TASK SET ->
(A) Using the comments on salaries and taxes below, decide whether each statement agrees with them. Answer yes or no for each and quote the deciding words. (i) A single person earning $500k in New Jersey keeps $305k after taxes. (ii) The median family income in California is given as $100k. (iii) In California, state and federal income taxes together come to around 35%.
(B) From the comments on salaries and taxes below, list every after-tax amount given for a married person earning $500k, along with the place each one applies to.
(C) Continue the comments on salaries and taxes below from the point where they stop.

5% down on $600,000 is still $30k, which is at least six months’ salary for many, many people. I know HN skews wealthy but the average median family income in California is $75k. Good luck!
> Assuming $500k in a big coastal city: $285k after taxes
In Californian coastal city, that is, or in NYC. It’s $305k in New Jersey, and $335k in Washington. And that is if you’re single. If you’re married, with $500k you’re looking at $325k after tax in California/NYC, $338k in NJ, and $366k in WA.
I think your salary estimates aren't high enough. In California you're paying around 35% in state/fed income taxes, which means that with $225k gross you have $145k net of taxes and under $100k after living expenses. With $325k gross you're $160k after taxes and living expenses. Even starting at the top of your range, it gets you just over halfway there before investment gains.

DATASET SECTION ->
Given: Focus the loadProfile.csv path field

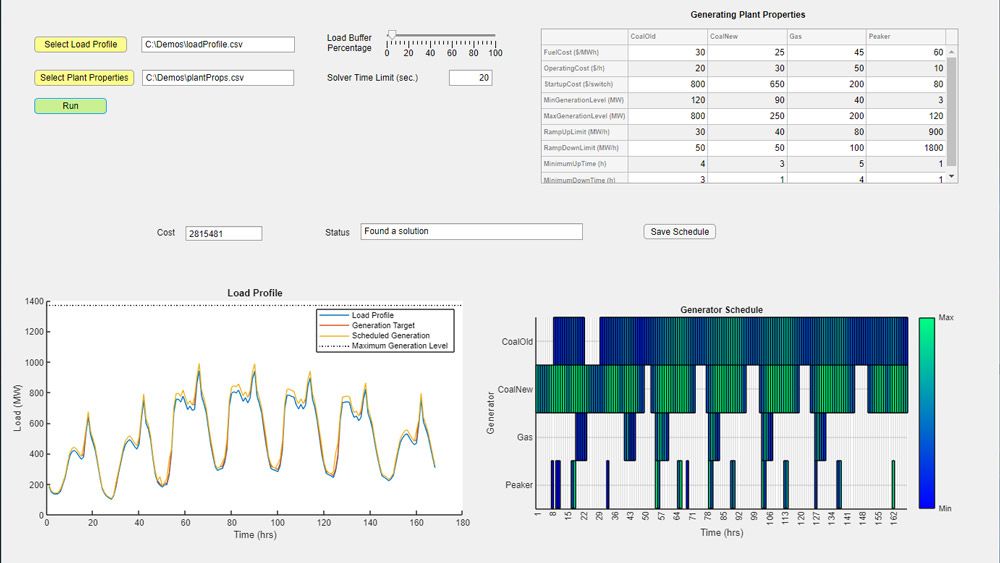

TASK-BY-TASK RESULTS ->
(A)
(i) Yes: "It’s $305k in New Jersey, and $335k in Washington. And that is if you’re single."
(ii) No: "the average median family income in California is $75k."
(iii) Yes: "In California you're paying around 35% in state/fed income taxes"

(B)
- California/NYC: $325k
- New Jersey: $338k
- Washington: $366k

(C)
The take home in California would be $20k+ per month. Income tax for a single person would be 40% and if married it'd be 32%. That's not counting any deductions you could do or $401k match.
edit: The comp is also not counting stock appreciation which historically was a lot. If you joined Apple in 2019 with a $200k in annual RSUs over 4 years then this year you'd be making $800k from those RSUs. So likely over a million in total tax reportable income.
Agreed. For a married couple at $300k in the bay area, less than $90k goes to taxes, and that's assuming just standard deduction. Realistically, if you're paying $6k/month for housing not including insurance, you're probably itemizing another $5-$10k above the standard deduction. And at $300k, you're hopefully maxing out a $19k 401k contribution pretax. Probably you'd be spending <$80k/year in tax.
Your tax calculation is low I think - looks like $250k would put you in the 33% band, let alone any other regional tax calculations.
$60k/year spending for the rest of your life is very ambitious for a high CoL area. I don't think you're accounting for medical insurance, car ownership, home ownership fees, children, a spouse that earns less than you, etc etc. Costs go up as you get older.
I also don't think you've accounted for inflation.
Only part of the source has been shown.